I have always been a big fan of the scientific method. Don’t give me a bunch of mumbo-jumbo and except me to buy it. I want proof. Scientific proof. One scientist will concoct a formula, mix a given amount of “A” with a given amount of “B” and he always gets “C”. Take that same experiment anywhere in the world, follow the mixing instructions carefully and I’ll always get the same result, “C”. That’s the kind of proof I like.

The proposition that was put forward to me by the men in the rooms when I first showed up was the same. They told me that I couldn’t say that a simple set of spiritual principles as outlined in the program would not work on my problems if I didn’t conduct the experiment. It was suggested that I follow the mixing instructions exactly, and if I didn’t like the result at the end of the process, I could have my old stuff back, no questions asked. They used my own words to box me in.

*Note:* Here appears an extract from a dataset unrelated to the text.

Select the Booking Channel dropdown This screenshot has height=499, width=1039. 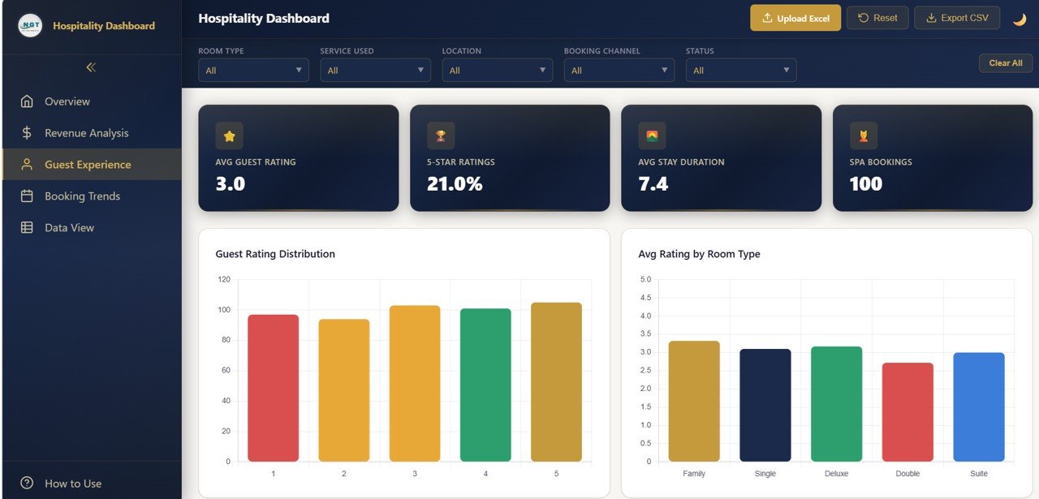[619, 71]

What did I have to lose? I was blessed with a lack of good alternative ideas. Falteringly, fearfully, apprehensively I began to mix “A” & “B”.
This program (AA) does not work for a lot of people, every other program I know anything about doesn’t work for a bunch of folks. But I tell you this, what really didn’t work worth a %#@&#! was trying to fix me all by my self in secret. That my friend was a fools errand.

I made a very hard going of life near the end of my personal goat path. The old relationships with my favorite substances was to be no more. Those old happy days were over. Over any measurable length of time this stuff only gets worse, it never gets better. That bitter news sounded like a death sentence to me. But I was wrong. It was the truth, and the truth will set me free. Knowing the truth about myself is a very powerful medicine. It is the beginning of all progress.

If the idea of wearing this world, warts and all, as a loose fitting garment is at all appealing to you, try what I tried, You really have very little to lose. Maybe a few hours spent with people who laugh and have that old sparkle in their eyes, But compared to the hours that I squandered in self induced oblivion, there really is no comparison.

As always, a man will decide for himself what he will and what he will not do, but don’t let false pride, fear or contempt prior to investigation keep you from looking at this for what it is. This power greater than ourselves wants you to be happy and free, but this power isn’t a labor saving device, action is required.

There is an old Chinese proverb that goes something like this, “Trust in God, but row away from the rocks.”